TASK MATERIAL
-------

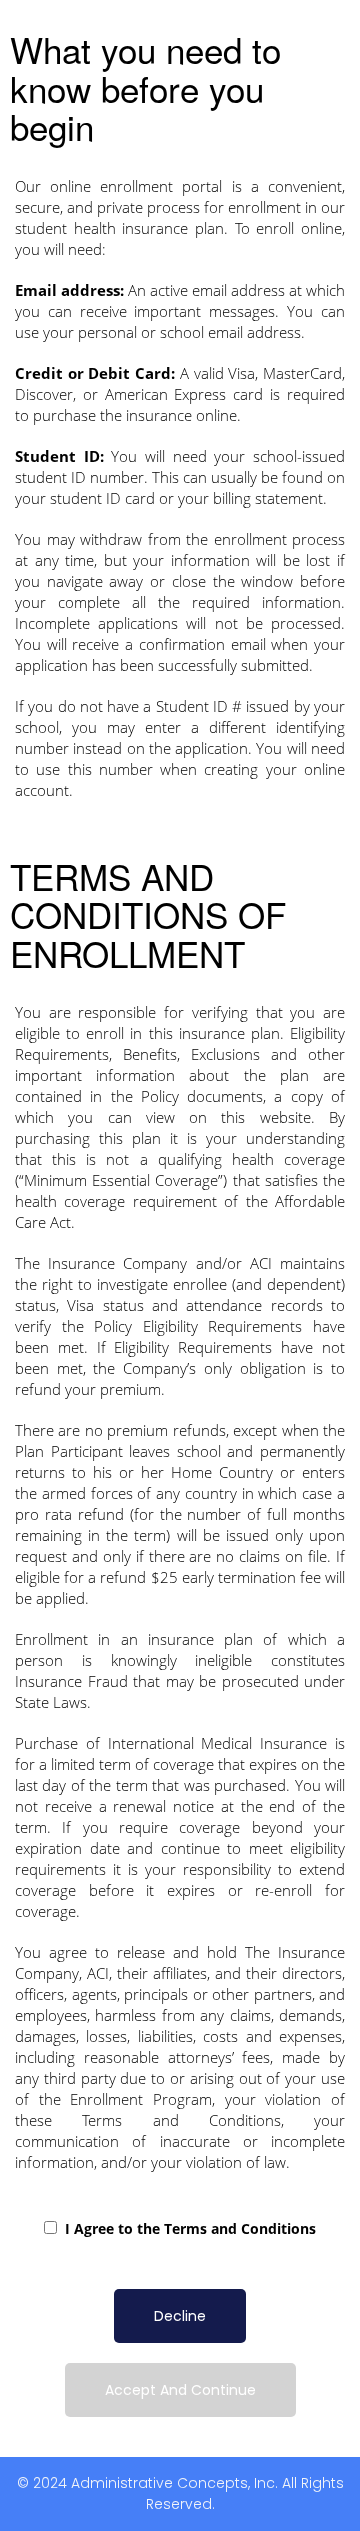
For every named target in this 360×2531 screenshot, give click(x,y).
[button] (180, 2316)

-------

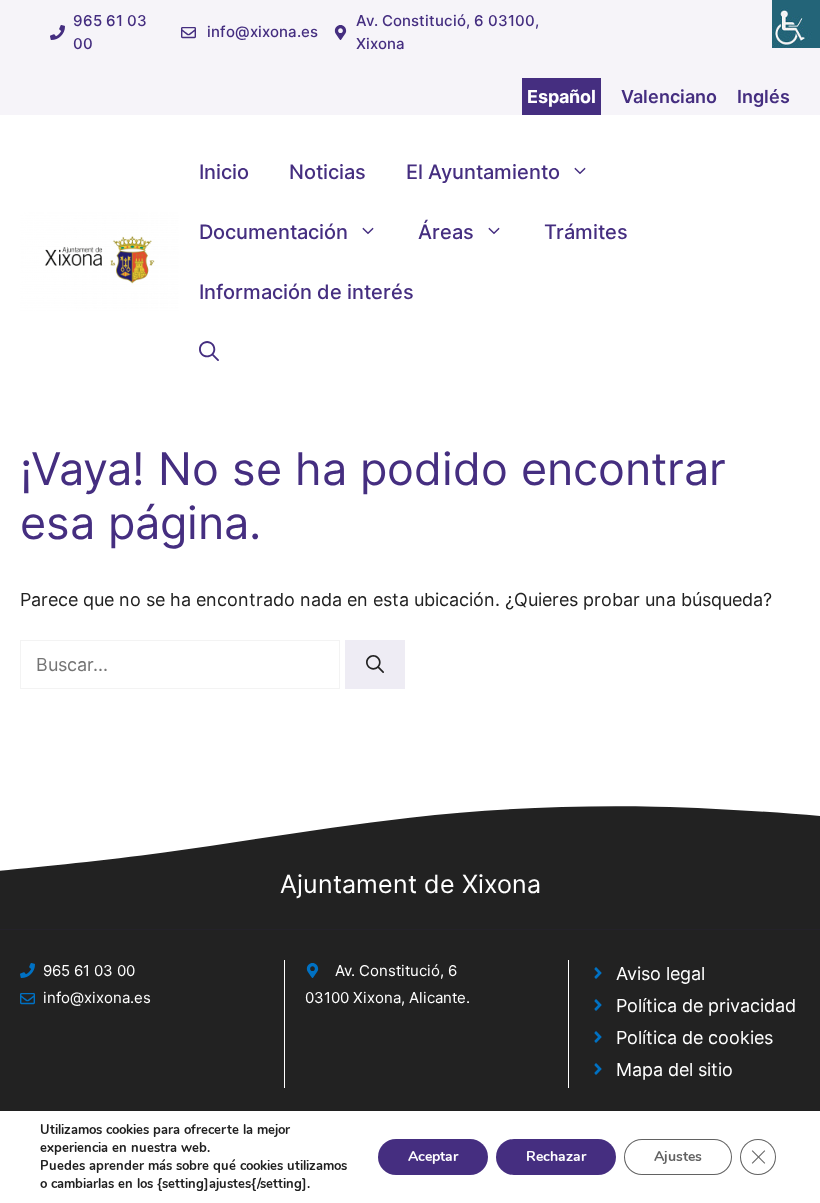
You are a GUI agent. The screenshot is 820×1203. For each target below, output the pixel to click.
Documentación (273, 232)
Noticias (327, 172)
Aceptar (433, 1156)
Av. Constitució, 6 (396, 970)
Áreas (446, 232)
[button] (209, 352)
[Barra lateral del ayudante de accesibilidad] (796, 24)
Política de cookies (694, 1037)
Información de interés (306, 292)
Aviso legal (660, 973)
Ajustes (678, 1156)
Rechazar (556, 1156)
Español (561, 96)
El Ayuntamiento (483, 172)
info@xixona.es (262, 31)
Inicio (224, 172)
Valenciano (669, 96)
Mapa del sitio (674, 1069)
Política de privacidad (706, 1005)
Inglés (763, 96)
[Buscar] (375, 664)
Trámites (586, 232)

-------

TASK PROMPT
From the records above, reproduce exactly the lines from the one with "You are a GUI" to the one with "Trámites (586, 232)", both included, and no others.

EXERCISE SOLUTION
You are a GUI agent. The screenshot is 820×1203. For each target below, output the pixel to click.
Documentación (273, 232)
Noticias (327, 172)
Aceptar (433, 1156)
Av. Constitució, 6 (396, 970)
Áreas (446, 232)
[button] (209, 352)
[Barra lateral del ayudante de accesibilidad] (796, 24)
Política de cookies (694, 1037)
Información de interés (306, 292)
Aviso legal (660, 973)
Ajustes (678, 1156)
Rechazar (556, 1156)
Español (561, 96)
El Ayuntamiento (483, 172)
info@xixona.es (262, 31)
Inicio (224, 172)
Valenciano (669, 96)
Mapa del sitio (674, 1069)
Política de privacidad (706, 1005)
Inglés (763, 96)
[Buscar] (375, 664)
Trámites (586, 232)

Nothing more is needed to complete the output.